What differentiates Perfect Sense from disease movies like Outbreak is its shunning of highly pumped-up suspense, hyperbolic harbingers of doom, and stock characters. It’s not a criticism of Outbreak, a movie that I admire. I’m saying the approach is different and unique. There’s more mystery and curiosity than panic. The film’s characters and its tone are calm and peaceful.

 

Why is this? Mankind’s ability to adapt. The disease doesn’t kill. When people lose their hearing, they find new ways to communicate. People experience new sensations or uncover dormant ones that they would never thought of using. I wondered how I would have adapted if I could no longer smell or hear. It’s merely one of the many benefits of writer Kim Fupz Aakeson’s thorough and incisive exploration of this premise.

 

Notwithstanding the film’s less-than-doomful tone, cinematographer Giles Nuttgens soaks the film with bleak, somewhat desaturated blue-greenish and cool colors; little warm colors are present. He adds dark tones and deep shadows to the interiors. Composer Max Richter’s melancholy strings and piano further add to the pleasant paradox.

 

In disease films, an outbreak will invariably cause people to act in ways they normally wouldn’t. Perfect Sense is no exception, but there’s something in Aakeson’s script, director David Mackenzie’s cinematic vision, and Jake Robert’s deft editing that indelibly etched certain moments in my mind.

 

Prominent among them is when mankind is deprived of its ability to taste. Preceding this loss is an abrupt insatiable hunger; everyone gets so famished, they feast on literally anything they can put in their mouths, regardless of whether or not it’s edible or safe to eat.

 

Among the gluttons are restaurant workers guzzling hot sauce, cooking oil, and mustard; fishery workers consuming their raw catches; people shoveling heaping mouthfuls of beans into their mouths; a laboratory worker with the eyes of a hungry wolf about to eat a live rabbit; a woman ingesting lipstick; and a butcher shop worker wolfing down raw venison.

 

Editor Jake Roberts rapidly assembles this montage in a shocking, harrowing, and disgusting fashion. He emphasizes the temporary transformation from human to irrational savage beast. Roberts then succeeds this sequence of shots with a slower-paced set of these people returning to a new normal…a world without taste.

 

Perfect Sense is Ewan McGregor’s second great love story in as many years, the other being 2011's Beginners. It’s genuinely touching and romantic. It’s a love that has the same heart-melting qualities as the one McGregor and Melanie Laurent’s characters enjoyed in Beginners.
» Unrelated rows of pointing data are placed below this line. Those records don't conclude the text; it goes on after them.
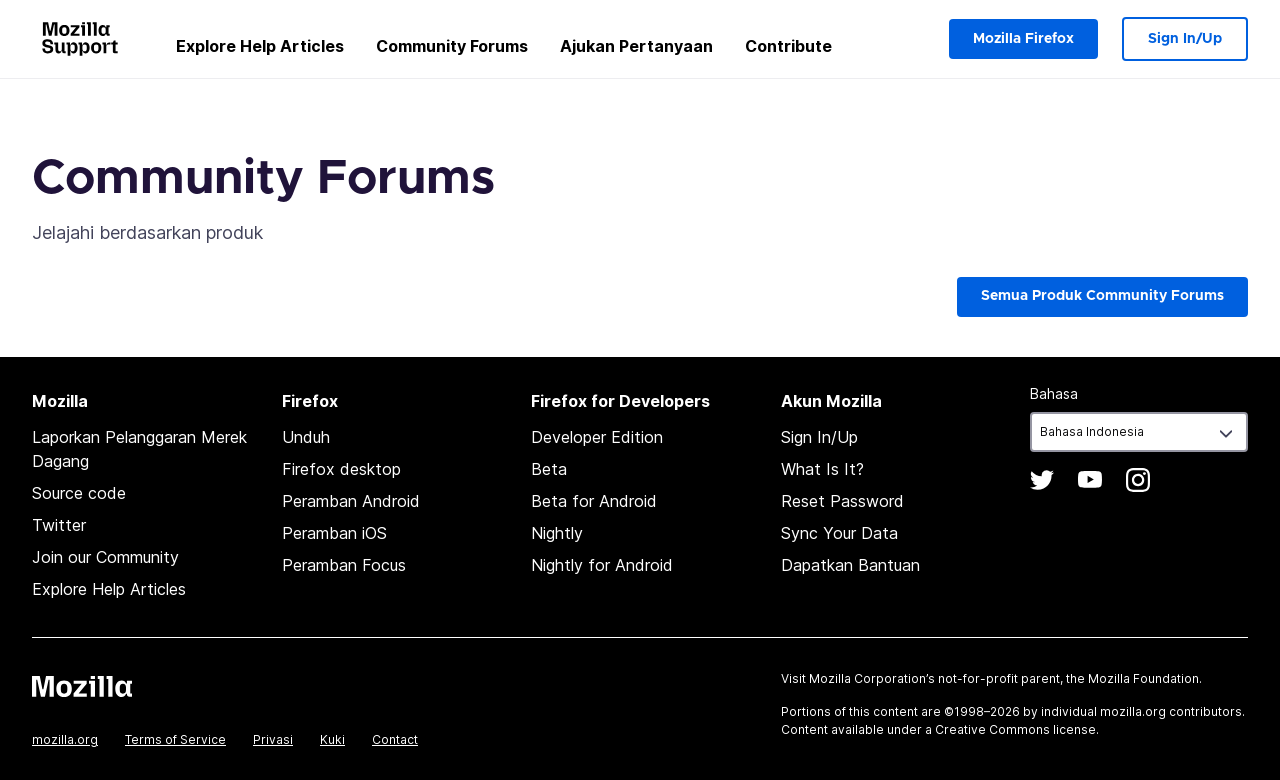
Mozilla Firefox (1023, 39)
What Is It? (822, 469)
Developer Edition (597, 437)
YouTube (1090, 480)
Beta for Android (594, 501)
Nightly (557, 533)
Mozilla (82, 686)
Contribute (788, 46)
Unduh (306, 437)
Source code (79, 493)
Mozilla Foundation (1143, 678)
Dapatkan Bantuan (850, 565)
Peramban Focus (344, 565)
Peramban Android (351, 501)
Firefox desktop (341, 469)
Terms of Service (175, 739)
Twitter (59, 525)
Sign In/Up (1185, 39)
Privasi (273, 739)
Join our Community (105, 557)
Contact (395, 739)
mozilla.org (65, 739)
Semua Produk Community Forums (1102, 296)
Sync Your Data (839, 533)
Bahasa (1054, 393)
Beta (549, 469)
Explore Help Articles (260, 46)
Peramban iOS (334, 533)
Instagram (1138, 480)
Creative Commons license (1015, 729)
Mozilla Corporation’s (872, 678)
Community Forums (452, 46)
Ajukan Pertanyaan (636, 46)
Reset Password (842, 501)
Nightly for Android (602, 565)
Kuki (332, 739)
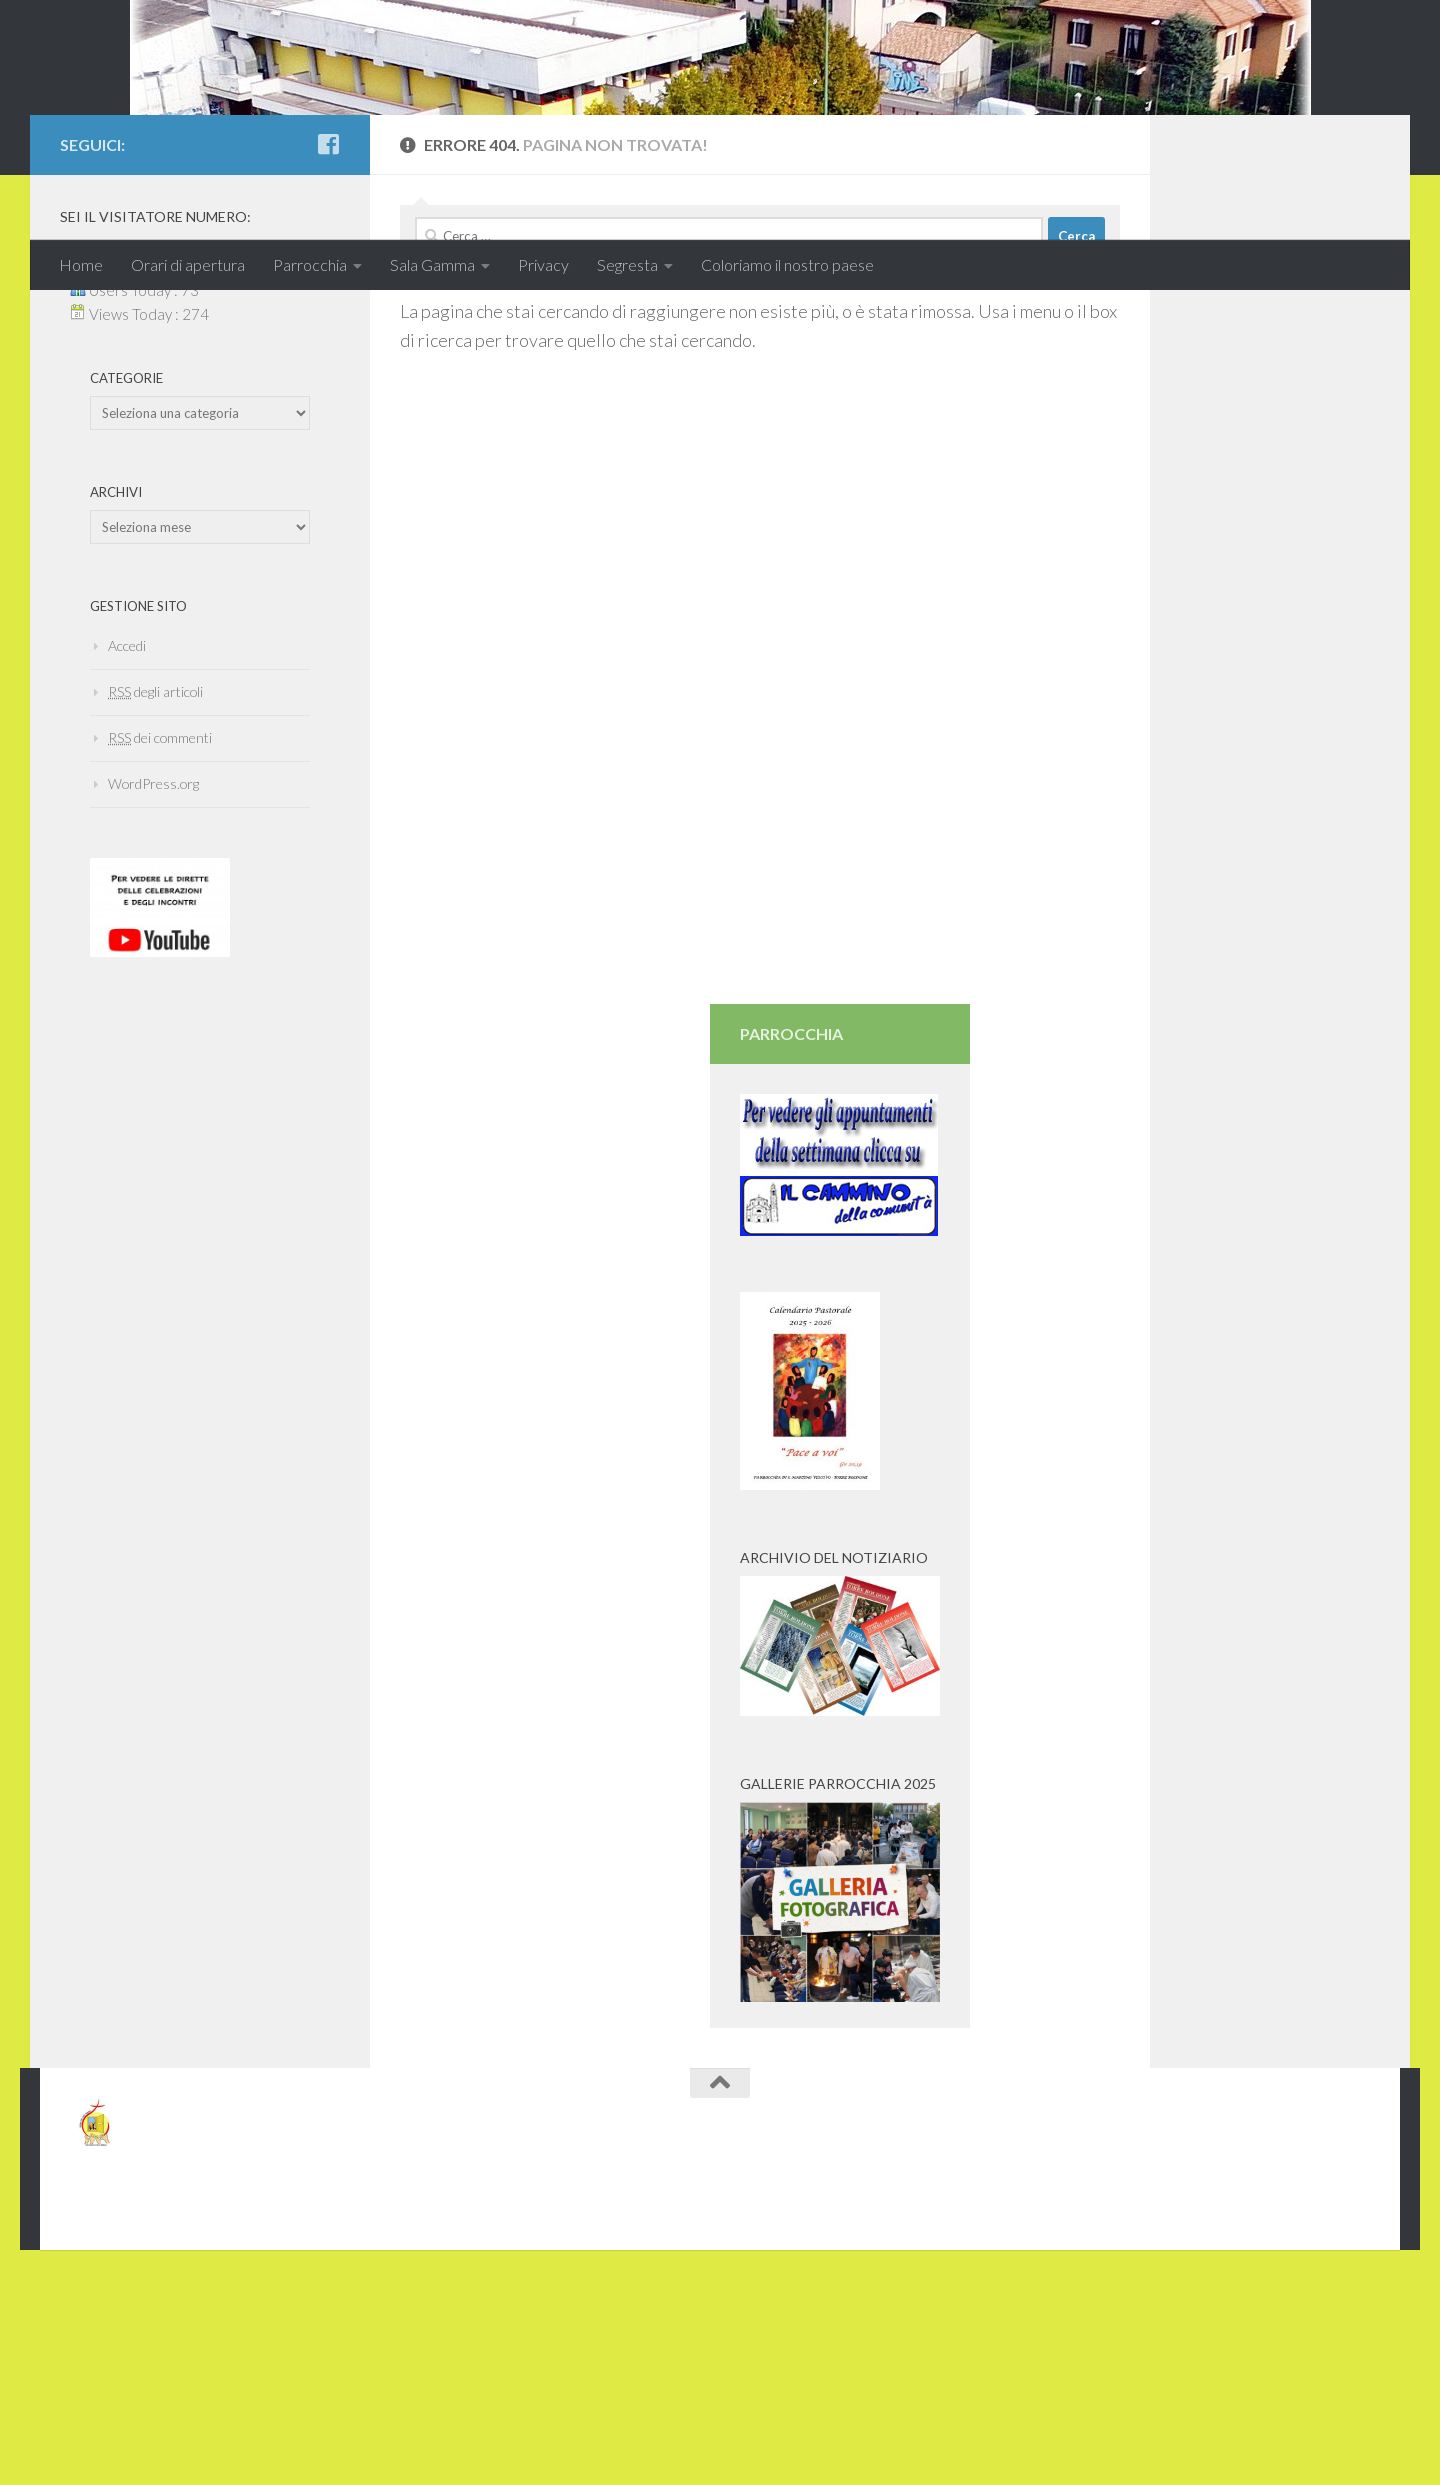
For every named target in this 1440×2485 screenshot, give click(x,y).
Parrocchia (310, 264)
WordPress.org (153, 958)
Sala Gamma (432, 264)
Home (81, 264)
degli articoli (155, 866)
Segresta (627, 264)
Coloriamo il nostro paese (787, 264)
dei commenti (160, 912)
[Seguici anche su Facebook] (328, 319)
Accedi (127, 820)
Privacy (543, 264)
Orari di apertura (188, 264)
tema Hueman (290, 2383)
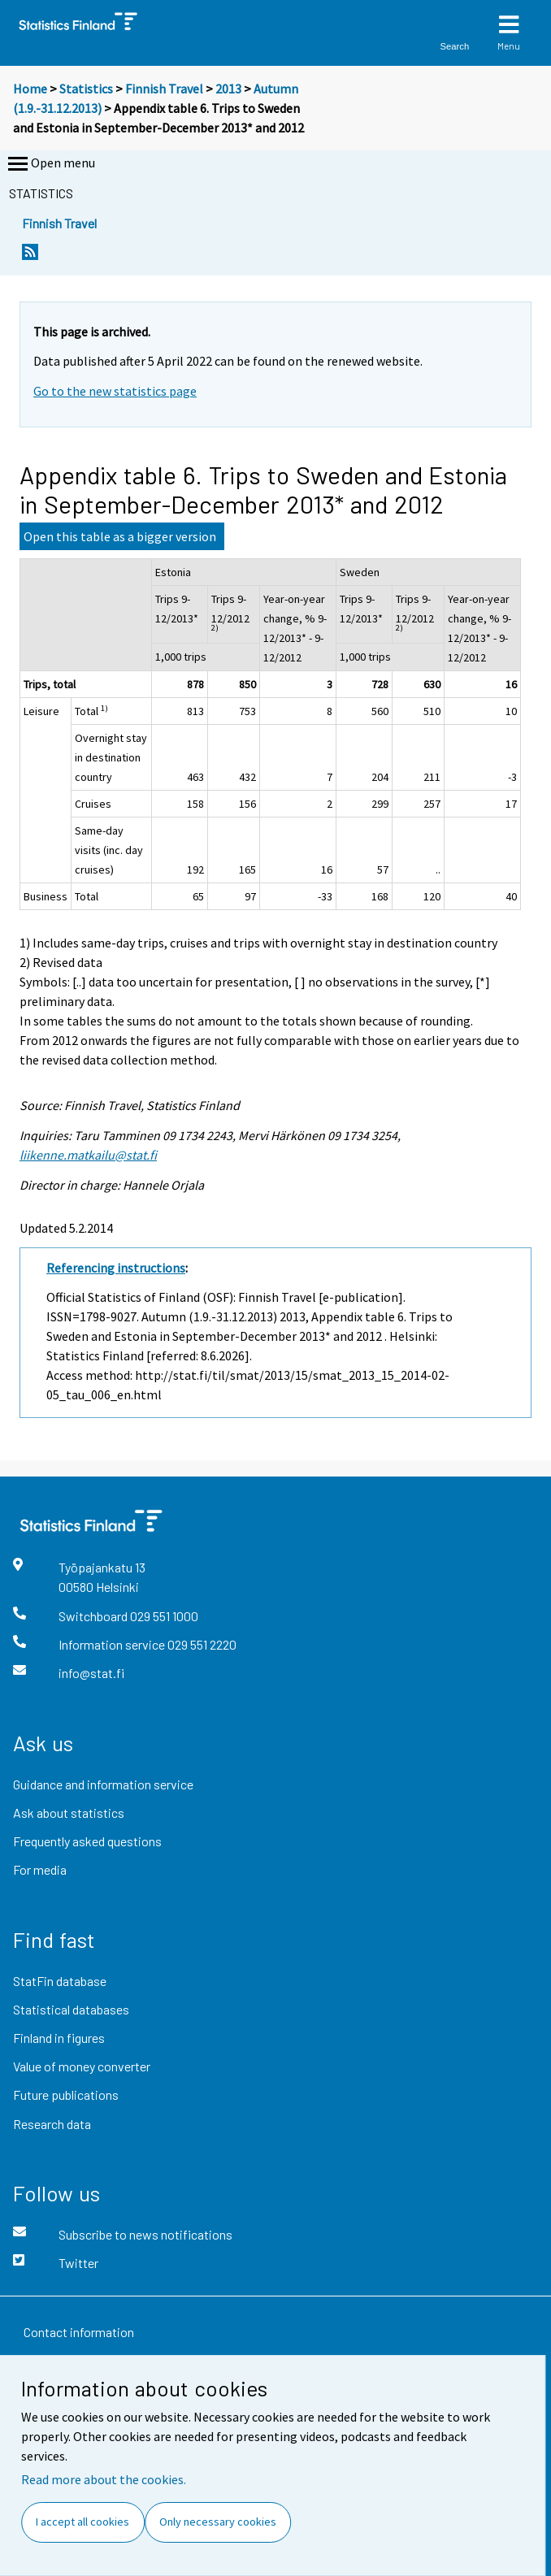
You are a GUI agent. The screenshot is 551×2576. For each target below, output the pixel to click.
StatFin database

That it successfully withstands the onslaughts it faces is a testament to its robustness.

 

The ending, in which everyone is about to lose their sense of sight, is one of the best and most perfect that I’ve seen in recent years. I won’t reveal it except to say that it has stayed with me to this day. It could not have been any better constructed, built up, and acted. It shows that even when the world ends, it doesn’t have to end on a bad, gloomy note. It’s a powerful emotional contrast to such a cataclysmic event.

 

A-

 

Perfect Sense is currently playing at the Reading Gaslamp.

 


An IFC Films release. Director: Andrew Mackenzie. Screenplay: Kim Fupz Aakeson. Original Music: Max Richter. Cinematography: Giles Nuttgens. Cast: Ewan McGregor and Eva Green. 92 minutes. Unrated.